NEW YORK (GenomeWeb) – Members of the Sustainability Working Group of the National Institutes of Health Big Data to Knowledge (BD2K) initiative are still accepting responses to a request for information that asked the community to suggest a series of metrics that could be used to measure the value and impact of biomedical data repositories.
According to the RFI, which will accept responses from the community through Oct. 17, these metrics will be used "to assess the value and impact of biomedical digital data repositories that may prove a basis for technical and science policy actions required to support the long-term sustainability of repositories." This includes qualitative and quantitative metrics that describe, for example, frequency of access and number of downloads as well as publications from data, data citations, and data utilization in research studies.
Such metrics will provide a mechanism for the NIH to on the one hand "objectively and consistently" measure the value of the data repositories and the datasets within those repositories, but also to quantify the value of individual datasets and data items within a database, Juli Klemm, head of the National Cancer Institute's cancer biology and genomics section and a representative of the working group, told GenomeWeb. She said that the RFI grew out of discussions at the NIH and within the broader biomedical community about how to deal with the continuing growth of biomedical data and at the same sustain public access to these datasets long term.
With fewer research dollars available, in recent years a number of major resources have sought alternative sources of funding in order to stay afloat. For example, developers of the Arabidopsis Information Resource launched Phoenix Bioinformatics, an independent non-profit organization to explore alternative funding mechanisms for the resource after its funding dried up. More recently, the developers of the Online Mendelian Inheritance in Man repository began asking for contributions from the community to generate the revenue they need to keep the resource going long term.

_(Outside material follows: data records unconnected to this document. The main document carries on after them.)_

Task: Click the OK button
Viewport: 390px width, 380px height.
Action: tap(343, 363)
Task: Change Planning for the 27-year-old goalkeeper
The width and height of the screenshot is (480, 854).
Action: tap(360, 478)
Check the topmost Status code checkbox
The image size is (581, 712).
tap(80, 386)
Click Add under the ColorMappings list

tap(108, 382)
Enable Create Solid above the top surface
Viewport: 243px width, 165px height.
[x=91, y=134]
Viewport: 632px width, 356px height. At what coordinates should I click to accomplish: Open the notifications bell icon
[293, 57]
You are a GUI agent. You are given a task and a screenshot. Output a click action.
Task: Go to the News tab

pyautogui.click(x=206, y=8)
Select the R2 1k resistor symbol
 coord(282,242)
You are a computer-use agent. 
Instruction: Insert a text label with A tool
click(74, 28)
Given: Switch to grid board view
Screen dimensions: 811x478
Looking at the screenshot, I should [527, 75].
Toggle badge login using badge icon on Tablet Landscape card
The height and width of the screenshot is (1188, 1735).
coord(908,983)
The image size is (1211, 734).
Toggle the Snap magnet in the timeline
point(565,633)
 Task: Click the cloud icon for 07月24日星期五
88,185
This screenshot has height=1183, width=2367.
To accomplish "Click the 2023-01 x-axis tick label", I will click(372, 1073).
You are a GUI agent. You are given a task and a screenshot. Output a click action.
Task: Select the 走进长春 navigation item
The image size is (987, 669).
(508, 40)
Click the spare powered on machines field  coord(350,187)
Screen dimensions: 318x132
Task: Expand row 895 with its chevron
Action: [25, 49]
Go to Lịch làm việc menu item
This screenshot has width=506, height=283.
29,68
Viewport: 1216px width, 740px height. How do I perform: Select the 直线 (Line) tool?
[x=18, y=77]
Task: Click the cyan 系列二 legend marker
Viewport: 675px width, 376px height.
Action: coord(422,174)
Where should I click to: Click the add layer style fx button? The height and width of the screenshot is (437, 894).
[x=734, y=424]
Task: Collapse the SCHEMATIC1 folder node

"The volume of data is growing exponentially but our budgets are relatively flat, so [there is] a clear challenge with the need to develop policies and funding models to appropriately maintain access to the data that these researchers need," Klemm said. She pointed to a perspective piece published last November in Nature by researchers from the NIH that summarizes the challenges of current and projected costs of managing biomedical data. In that article, the authors note that funders have historically only been interested in how the data resources that they support are used and by whom but not necessarily the details of which individual items and types of data are used and why.
Some preliminary studies show that typically researchers use only small subsets of the data frequently. However, the exact subset of data that researchers use change over time, and researchers may not access the portions of data that they need until after they download datasets from the repository. These factors make it difficult to quantify data usage patterns, the authors wrote.
Such information is crucial to understanding data usage patterns and figuring out how best to target annotation and curation efforts as well as figure out which repositories should receive the most attention and financial support, they wrote. Currently, the 50 largest NIH-funded data resources have a collective annual budget of $110 million, which represents "the tip of iceberg for future needs," according to the authors. "When we have a better understanding of data usage, we can develop business models that consider supply and demand, and develop sustainable practices." To that end, they call on funders to develop new metrics for assessing the usage and value of data and to encourage the resources that they fund to adopt them.
"Our hope is to hear from a wide variety of stakeholders who are in different domains of biomedical science ... and we hope through their responses to understand those communities' recommendations for how repositories in their domain should be assessed," Klemm said. "Probably an important part of the RFI is informing that strategy, whether that could be a consistent set of metrics or whether they need to be customized given the scientific domain. We hope the RFI will help us understand how to approach that."
The group is particularly interested in hearing from database developers, providers, and curators. "We certainly expect and want to hear from them because ultimately we would be working with them to apply and report on these metrics and to incorporate the measurement of these items into their maintenance operations."
The working group is also keeping an open mind regarding how the metrics adopted might be applied, so, for example, whether the community would adopt a standard set of metrics that would be applied across all databases or whether different biomedical domains would have their own unique set of metrics, Klemm said.